Metti una sera a cena…Sullo Stadio della Roma l’ultima cena che è stata consumata, proprio alla vigilia dello scandalo esploso con i 9 arresti della Procura romana, è stata quella tra Davide Casaleggio (figlio di Gianroberto, il fondatore del Movimento 5 Stelle con Beppe Grillo) e il presidente di Acea Luca Lanzalone, che oggi s’è dimesso dal suo incarico, appena poche ore prima del suo arresto. Motivo dell’incontro tra lo stratega della piattaforma Rousseau e l’avvocato che ha seguito, come consulente dell’M5S, la vicenda dello Stadio di Tor di Valle sarebbe stata la partita sulle nomine nelle società pubbliche, dalla Cassa Depositi e Prestiti (da rinnovare entro fine mese) alla Rai.
La cena è uno dei tanti tasselli emersi dall’inchiesta avviata dal giudice per le indagini preliminari Maria Paola Tomaselli e dal procuratore aggiunto Paolo Ielo, inchiesta che ha svelato quello che i magistrati hanno definito il “Sistema” di corruzione, riconducibile al costruttore Luca Parnasi che ora mette nei guai non solo i Cinque Stelle ma anche la Lega. Diverso il caso del Pd perché se è vero che agli arresti (domiciliari, come Lanzalone) è finito anche l’ex assessore regionale Dem Michele Civita, è altrettanto vero che l’eroe del giorno è l’assessore all’urbanistica di Milano Pierfrancesco Maran, anche lui Pd, che all’offerta di un appartamento per blandirlo, arrivata dal costruttore romano, ha risposto semplicemente di no, “a Milano non si usa” ha riferito lo stesso Parnasi nelle intercettazioni. E oggi, a chi lo elogiava per questo comportamento onesto, ha risposto ringraziando ma anche annotando su Facebook: “Ci tengo a dire che questa però è e deve essere la normalità”.
L’inchiesta romana ribalta dunque i ruoli: dall’onestà grillina macchiata irrimediabilmente alla rivincita dell’orgoglio Pd, passando per le lacrime di Virginia Raggi che, di fronte alle notizie arrivate da Palazzo di Giustizia, convoca i suoi collaboratori e si lascia andare a una crisi di pianto mista a rabbia. “Non è colpa mia, non l’ho scelto io” dice la sindaca riferendosi a Lanzalone, come riporta oggi La Repubblica. “Me l’hanno imposto loro” averebbe poi aggiunto, citando Alfonso Bonafede, diventato ora ministro della Giustizia, insieme a Riccardo Fraccaro, attuale ministro per i Rapporti con il Parlamento.

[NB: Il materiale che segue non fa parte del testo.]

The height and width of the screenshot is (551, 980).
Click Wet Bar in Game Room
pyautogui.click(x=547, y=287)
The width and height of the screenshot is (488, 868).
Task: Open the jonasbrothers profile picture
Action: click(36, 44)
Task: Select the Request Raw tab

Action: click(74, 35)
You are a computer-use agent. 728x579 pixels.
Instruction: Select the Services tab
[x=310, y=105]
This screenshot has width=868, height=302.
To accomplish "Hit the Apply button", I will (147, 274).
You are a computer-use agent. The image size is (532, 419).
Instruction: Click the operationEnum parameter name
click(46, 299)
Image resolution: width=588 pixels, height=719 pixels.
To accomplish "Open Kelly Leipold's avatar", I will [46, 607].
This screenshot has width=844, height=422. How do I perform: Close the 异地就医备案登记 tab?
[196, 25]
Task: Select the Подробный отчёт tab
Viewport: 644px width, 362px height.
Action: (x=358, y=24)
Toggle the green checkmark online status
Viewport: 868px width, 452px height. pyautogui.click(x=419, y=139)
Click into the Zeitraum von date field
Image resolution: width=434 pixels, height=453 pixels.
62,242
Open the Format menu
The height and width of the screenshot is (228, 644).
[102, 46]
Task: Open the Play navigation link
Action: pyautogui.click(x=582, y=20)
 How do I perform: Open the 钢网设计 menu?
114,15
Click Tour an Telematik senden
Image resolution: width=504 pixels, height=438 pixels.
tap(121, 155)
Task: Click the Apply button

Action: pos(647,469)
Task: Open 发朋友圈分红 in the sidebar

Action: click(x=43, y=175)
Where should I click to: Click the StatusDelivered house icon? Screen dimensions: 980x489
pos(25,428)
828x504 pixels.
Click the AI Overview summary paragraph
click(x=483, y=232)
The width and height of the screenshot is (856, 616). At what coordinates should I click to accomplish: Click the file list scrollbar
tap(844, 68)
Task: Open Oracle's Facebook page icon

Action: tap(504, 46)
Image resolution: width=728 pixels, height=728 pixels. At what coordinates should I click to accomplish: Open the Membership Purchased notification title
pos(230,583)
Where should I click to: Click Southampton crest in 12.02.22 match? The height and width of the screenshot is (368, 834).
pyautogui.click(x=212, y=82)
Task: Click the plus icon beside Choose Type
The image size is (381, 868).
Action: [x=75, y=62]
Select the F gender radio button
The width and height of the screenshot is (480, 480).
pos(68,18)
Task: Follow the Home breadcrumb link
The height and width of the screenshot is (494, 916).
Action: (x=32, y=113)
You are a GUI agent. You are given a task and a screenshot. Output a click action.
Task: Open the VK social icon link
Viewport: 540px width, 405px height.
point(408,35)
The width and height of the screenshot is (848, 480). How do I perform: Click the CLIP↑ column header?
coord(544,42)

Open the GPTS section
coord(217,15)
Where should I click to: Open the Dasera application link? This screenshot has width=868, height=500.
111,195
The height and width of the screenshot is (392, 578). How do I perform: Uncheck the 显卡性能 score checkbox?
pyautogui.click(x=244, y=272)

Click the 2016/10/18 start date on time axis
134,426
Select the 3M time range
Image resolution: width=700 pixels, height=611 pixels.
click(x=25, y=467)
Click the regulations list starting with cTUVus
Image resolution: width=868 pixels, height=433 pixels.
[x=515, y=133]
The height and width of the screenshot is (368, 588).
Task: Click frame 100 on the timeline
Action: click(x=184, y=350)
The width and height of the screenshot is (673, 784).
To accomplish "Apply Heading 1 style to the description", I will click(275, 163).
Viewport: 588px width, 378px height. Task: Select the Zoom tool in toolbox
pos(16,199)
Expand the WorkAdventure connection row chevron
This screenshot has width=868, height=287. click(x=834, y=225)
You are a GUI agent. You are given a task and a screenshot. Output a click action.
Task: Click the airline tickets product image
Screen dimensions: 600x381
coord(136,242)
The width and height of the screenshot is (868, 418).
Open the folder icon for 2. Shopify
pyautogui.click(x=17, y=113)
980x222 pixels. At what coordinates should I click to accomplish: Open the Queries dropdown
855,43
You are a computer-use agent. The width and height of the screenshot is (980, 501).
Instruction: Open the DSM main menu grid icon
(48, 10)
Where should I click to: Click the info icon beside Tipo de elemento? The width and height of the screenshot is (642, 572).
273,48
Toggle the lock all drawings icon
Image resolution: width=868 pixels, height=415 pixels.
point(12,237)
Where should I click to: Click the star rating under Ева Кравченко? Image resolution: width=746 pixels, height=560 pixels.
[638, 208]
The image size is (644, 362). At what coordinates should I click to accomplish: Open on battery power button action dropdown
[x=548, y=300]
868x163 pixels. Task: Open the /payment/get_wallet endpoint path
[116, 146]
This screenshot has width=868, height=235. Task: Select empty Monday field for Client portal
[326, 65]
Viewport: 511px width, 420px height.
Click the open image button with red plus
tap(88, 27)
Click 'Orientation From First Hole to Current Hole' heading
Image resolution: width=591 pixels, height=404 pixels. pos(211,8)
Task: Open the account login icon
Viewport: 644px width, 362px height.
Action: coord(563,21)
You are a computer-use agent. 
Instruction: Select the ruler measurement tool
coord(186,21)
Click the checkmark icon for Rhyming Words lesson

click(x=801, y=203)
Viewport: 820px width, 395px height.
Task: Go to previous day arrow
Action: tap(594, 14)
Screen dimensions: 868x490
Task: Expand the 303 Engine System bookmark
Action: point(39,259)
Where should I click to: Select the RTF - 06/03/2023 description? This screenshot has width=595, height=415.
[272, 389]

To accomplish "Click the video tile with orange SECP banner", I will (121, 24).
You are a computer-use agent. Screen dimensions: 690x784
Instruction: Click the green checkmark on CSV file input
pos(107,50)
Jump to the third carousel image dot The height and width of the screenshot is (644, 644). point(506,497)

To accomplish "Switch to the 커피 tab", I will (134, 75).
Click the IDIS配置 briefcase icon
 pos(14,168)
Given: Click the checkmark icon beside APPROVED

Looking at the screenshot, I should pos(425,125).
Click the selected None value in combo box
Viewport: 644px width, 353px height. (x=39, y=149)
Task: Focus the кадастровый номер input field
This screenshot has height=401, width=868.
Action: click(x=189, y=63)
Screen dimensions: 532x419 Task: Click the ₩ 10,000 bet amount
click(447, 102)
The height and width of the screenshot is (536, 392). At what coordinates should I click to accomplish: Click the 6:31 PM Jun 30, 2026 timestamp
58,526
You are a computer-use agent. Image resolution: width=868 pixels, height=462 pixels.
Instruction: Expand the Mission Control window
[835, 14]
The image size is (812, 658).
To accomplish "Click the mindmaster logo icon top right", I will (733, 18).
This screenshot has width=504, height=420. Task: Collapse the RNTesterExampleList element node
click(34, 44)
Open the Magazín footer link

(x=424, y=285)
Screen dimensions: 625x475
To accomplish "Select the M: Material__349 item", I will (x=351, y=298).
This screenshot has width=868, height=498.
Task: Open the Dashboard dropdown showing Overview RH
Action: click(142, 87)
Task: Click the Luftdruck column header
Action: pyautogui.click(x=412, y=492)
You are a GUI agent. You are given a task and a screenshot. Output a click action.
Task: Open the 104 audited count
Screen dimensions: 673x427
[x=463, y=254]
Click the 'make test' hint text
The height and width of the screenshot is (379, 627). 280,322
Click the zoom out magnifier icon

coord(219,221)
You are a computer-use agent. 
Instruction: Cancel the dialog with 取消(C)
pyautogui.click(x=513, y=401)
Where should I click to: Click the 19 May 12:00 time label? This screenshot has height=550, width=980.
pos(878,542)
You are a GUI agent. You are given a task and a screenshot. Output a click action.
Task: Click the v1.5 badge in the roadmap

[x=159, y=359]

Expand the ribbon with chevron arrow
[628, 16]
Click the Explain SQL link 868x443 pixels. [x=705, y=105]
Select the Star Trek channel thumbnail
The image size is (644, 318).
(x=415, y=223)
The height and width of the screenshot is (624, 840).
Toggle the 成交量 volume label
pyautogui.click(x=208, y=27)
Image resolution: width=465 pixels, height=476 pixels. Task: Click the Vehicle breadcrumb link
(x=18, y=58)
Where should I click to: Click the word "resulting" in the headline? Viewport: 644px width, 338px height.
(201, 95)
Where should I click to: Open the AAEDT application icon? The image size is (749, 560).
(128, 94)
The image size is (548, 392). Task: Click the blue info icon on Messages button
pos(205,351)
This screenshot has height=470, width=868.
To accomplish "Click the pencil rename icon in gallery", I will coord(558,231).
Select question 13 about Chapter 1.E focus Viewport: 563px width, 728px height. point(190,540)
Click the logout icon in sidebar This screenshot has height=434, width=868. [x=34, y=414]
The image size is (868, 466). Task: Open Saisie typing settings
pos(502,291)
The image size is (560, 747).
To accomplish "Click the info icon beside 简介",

Entrambi tanto vicini al vicepremier Luigi Di Maio da essere soprannominati “i Dioscuri” ed esserle stati affiancati come “tutor” nei giorni difficili dell’arresto per corruzione di Raffaele Marra. Giovedì mattina, letti i giornali, la sindaca di Roma è partita al contrattacco: “I giudici dicono che io non c’entro niente e non c’è un giornale che abbia avuto il coraggio di riportare questa notizia. Il Comune, i romani e la società Roma calcio sono la parte lesa”. E annuncia querele.
Le vicende romane si intrecciano anche con la Lega che, come ha ricostruito un’inchiesta de l’Espresso, avrebbe ricevuto 250.000 euro con due versamenti all’associazione “Più voci”, considerata vicina appunto all’orbita leghista. Nelle intercettazioni a supporto dell’inchiesta sullo Stadio della Roma, Parnasi spiega che “questa è un’Associazione che ha valorizzato non solo la Lega ma ha valorizzato Stefano Parisi tutto il centrodestra diciamo…. a Milano ed è stato anche un veicolo con cui io mi sono accreditato in maniera importante no… ho organizzato cene, ho portato imprenditori, ho fatto quello che, tu mi insegni, un ragazzo di 38 anni all’epoca doveva fare per crescere a Milano..”.
Il “Sistema” di Parnasi si estendeva anche ai finanziamenti (25.000 euro) per la campagna elettorale di Adriano Palozzi, poi eletto con Forza Italia e oggi vicepresidente del consiglio regionale del Lazio. Ma anche ad altri politici e funzionari corrotti con denaro, consulenze, assunzioni e prebende di vario genere che spetterà ora alla magistratura chiarire e dimostrare in tutta la loro ampiezza.